Investigators believe the plane went down in the southern Indian Ocean based on a flight path calculated from its contacts with a satellite and analysis of its speed and fuel capacity, but the content of the flight recorders is essential to solving the mystery of why the plane veered so far off-course.
The search for the recorders is increasingly urgent because their locator beacons have batteries that last about a month and may fail soon.
An Australian government briefing document circulated among international agencies involved in the search said the acoustic pingers likely would continue to transmit at decreasing strength for up to 10 more days, depending on conditions.
Once there is no hope left of hearing more sounds, the Bluefin sub will be deployed.
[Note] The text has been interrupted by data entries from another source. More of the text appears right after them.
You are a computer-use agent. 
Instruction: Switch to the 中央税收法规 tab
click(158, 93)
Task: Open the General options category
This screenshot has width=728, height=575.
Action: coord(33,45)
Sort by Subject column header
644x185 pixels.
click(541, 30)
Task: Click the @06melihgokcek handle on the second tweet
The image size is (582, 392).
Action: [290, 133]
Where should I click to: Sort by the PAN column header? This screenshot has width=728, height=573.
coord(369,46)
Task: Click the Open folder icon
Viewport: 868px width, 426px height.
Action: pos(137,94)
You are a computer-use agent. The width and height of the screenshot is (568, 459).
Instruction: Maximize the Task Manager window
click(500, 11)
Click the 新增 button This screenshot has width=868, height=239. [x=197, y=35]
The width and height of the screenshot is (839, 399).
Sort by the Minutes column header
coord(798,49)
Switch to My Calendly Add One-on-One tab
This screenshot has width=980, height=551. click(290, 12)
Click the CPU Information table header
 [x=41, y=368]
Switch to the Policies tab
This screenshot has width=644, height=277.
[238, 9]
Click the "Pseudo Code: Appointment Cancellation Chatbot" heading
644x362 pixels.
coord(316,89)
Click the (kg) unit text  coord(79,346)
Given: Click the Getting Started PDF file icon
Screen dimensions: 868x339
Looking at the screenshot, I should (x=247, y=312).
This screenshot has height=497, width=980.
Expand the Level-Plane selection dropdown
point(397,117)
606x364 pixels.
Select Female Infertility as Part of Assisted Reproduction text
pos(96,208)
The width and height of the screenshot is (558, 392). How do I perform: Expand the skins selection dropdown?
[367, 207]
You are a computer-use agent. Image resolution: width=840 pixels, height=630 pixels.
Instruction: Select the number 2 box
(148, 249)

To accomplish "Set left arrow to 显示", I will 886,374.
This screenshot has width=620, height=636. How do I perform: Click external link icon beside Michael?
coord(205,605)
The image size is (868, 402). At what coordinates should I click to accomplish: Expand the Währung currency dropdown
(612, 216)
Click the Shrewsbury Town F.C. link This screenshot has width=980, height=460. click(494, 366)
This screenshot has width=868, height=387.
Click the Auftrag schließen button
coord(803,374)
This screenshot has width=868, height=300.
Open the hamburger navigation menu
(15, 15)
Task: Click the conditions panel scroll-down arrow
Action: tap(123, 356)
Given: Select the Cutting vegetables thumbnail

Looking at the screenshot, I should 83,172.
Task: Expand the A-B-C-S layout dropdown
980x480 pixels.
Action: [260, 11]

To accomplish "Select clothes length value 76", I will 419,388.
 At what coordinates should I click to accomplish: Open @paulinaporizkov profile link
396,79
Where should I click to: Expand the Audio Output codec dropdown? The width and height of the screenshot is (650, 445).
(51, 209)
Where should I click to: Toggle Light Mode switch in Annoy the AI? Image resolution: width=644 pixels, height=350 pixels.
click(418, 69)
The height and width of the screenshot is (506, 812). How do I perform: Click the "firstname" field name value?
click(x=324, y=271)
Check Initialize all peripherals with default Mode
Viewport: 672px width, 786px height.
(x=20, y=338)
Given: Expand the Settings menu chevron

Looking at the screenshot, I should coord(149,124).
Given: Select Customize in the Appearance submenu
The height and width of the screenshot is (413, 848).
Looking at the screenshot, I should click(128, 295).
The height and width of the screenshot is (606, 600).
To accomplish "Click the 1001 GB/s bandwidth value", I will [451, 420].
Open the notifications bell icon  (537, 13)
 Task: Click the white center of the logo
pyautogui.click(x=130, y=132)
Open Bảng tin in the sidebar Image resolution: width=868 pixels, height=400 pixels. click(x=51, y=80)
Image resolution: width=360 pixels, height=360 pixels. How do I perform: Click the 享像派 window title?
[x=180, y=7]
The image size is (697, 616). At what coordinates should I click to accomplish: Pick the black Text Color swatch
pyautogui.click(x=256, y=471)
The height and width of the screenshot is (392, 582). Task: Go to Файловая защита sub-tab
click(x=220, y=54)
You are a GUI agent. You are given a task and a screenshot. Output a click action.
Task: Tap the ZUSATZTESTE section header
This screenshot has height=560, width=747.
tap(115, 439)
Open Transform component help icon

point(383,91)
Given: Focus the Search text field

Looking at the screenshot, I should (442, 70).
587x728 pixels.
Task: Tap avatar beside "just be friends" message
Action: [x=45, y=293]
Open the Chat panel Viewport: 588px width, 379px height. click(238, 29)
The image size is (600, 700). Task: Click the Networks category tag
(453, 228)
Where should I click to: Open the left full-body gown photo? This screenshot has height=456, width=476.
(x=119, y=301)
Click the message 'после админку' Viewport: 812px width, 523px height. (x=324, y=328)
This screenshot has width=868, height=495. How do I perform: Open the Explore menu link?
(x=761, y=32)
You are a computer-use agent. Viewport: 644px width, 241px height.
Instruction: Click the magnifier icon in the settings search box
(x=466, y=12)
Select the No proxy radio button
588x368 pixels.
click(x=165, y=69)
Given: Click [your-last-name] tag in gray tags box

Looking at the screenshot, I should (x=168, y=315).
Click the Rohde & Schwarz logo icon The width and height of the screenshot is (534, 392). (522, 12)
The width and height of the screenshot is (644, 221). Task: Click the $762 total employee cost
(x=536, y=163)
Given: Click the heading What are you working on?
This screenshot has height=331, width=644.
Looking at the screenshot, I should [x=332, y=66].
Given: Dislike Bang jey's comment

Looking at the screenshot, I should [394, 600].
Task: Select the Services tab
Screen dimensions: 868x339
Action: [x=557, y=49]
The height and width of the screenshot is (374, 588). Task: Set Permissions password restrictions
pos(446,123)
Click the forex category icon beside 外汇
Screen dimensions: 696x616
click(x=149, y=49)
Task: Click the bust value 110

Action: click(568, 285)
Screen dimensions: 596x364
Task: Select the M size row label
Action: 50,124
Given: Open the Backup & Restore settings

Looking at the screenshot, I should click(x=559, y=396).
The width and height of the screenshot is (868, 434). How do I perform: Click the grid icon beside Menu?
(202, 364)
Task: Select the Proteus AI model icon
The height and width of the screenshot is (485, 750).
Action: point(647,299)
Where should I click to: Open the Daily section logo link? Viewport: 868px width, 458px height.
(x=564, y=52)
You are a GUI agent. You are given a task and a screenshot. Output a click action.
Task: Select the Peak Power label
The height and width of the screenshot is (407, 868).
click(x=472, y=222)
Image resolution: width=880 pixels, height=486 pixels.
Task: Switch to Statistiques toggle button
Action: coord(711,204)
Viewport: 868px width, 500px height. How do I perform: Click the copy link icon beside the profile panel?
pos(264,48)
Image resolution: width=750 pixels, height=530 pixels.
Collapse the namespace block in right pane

Complicating matters, however, is the depth of the seabed in the search area. The sounds detected earlier are emanating from 4,500 meters (14,763 feet) below the surface, which is the deepest the Bluefin can dive.
"It'll be pretty close to its operating limit. It's got a safety margin of error and if they think it's warranted, then they push it a little bit,'' said Stefan Williams, a professor of marine robotics at Sydney University.
The search coordination center said it was considering options in case a deeper- diving sub is needed. But Williams suspects if that happens, the search will be delayed while an underwater vehicle rated to 6,000 meters (19,700 feet) is dismantled and shipped from Europe, the US or Japan.
Williams said colleagues at the Woods Hole Oceanographic Institution in Massachusetts had autonomous and remotely operated vehicles that dive to 11 kilometers (36,100 feet), although they might not be equipped for such a search.
Underwater vessels rated to 6,500 meters (21,300 feet) could search the seabed of more than 90 percent of the world's oceans, Williams said.
"There's not that much of it deeper than 6 1/2 kilometers,'' he said.
Williams said it was unlikely that the wreck had fallen into the narrow Diamantina trench, which is about 5,800 meters (19,000 feet) deep, since sounds emanating from that depth would probably not have been detected by the ping locator.